Mr. Kim had planned to visit Hiroshima this summer for the first time in 54 years to attend the Hiroshima Peace Memorial Ceremony on August 6 as a representative of the bereaved families of the A-bomb victims in Tokyo. But with his health deteriorating, and the fact that he abhors Hiroshima, he wavered in this decision until just prior to the ceremony. On August 3, Mr. Kim informed the City of Hiroshima that he would be absent.

In March, the Tokyo Federation of A-bomb Sufferers Organizations invited me to visit Hiroshima. When I lived there, my neighbors had been kind to me, but they were all killed in the atomic bombing. If I went, I would have to remember all these things. I hesitated, but I made up my mind to visit Hiroshima at least this one time, thinking this would be my last chance.

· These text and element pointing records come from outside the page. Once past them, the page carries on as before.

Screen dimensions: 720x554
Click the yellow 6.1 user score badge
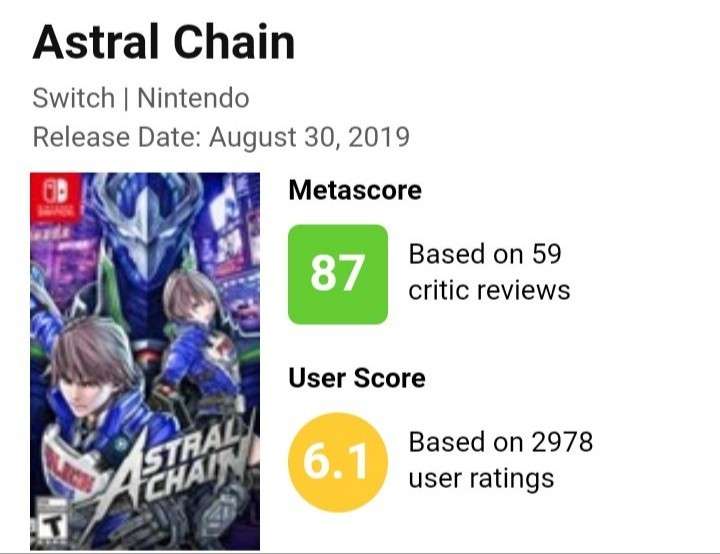coord(337,461)
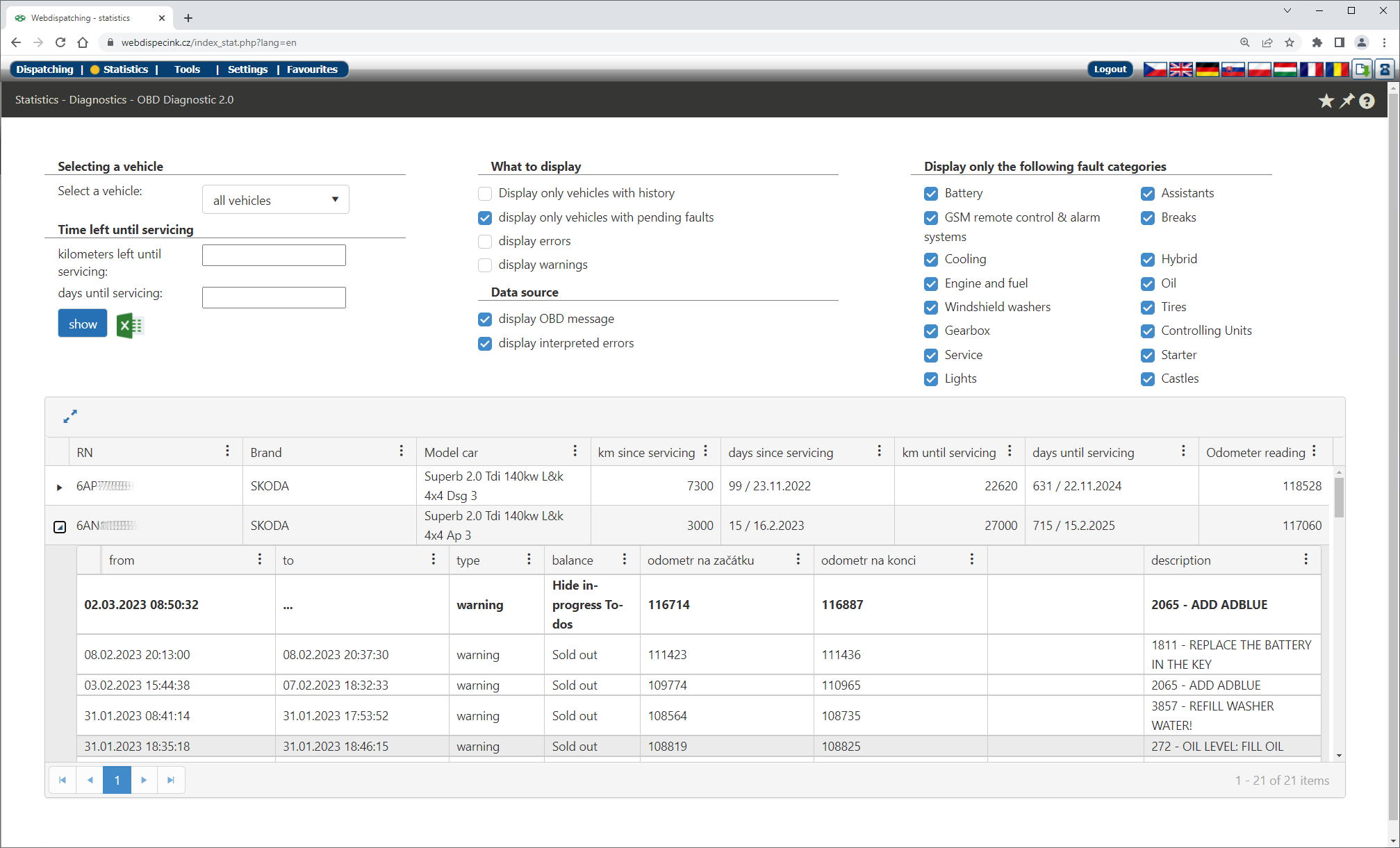Screen dimensions: 1400x848
Task: Open help via the question mark icon
Action: tap(1367, 101)
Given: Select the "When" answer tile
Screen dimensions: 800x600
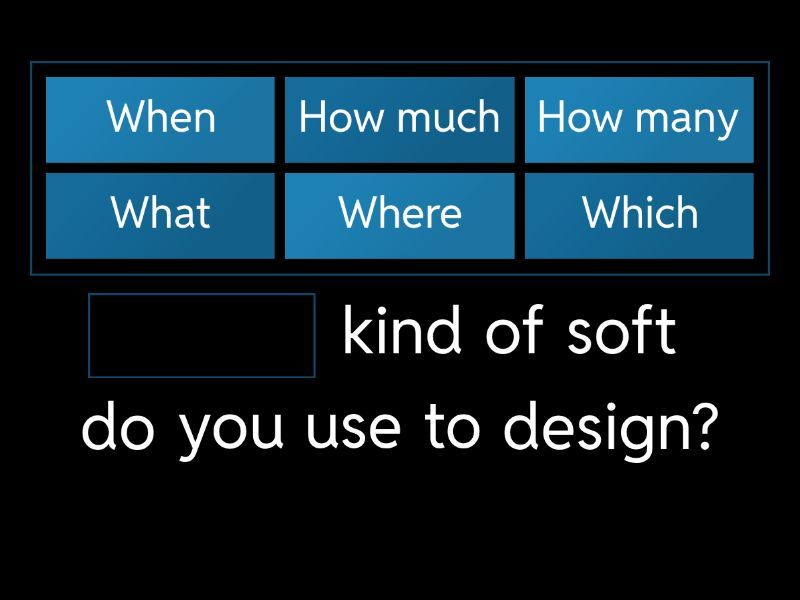Looking at the screenshot, I should pyautogui.click(x=160, y=119).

But I haven’t felt well since the early spring. This year we’re having a hot summer, too, and I was worried about standing during the ceremony. So, on second thought, I decided not to go. I don’t want to think about the atomic bombing after all these years. What good would it do to go back to Hiroshima 56 years after the bombing? No matter how hard I might appeal to the public, my body would never be restored to its original state.

I stayed in Japan, so I obtained the Atomic Bomb Survivor’s Certificate and I went on. That’s the way it is.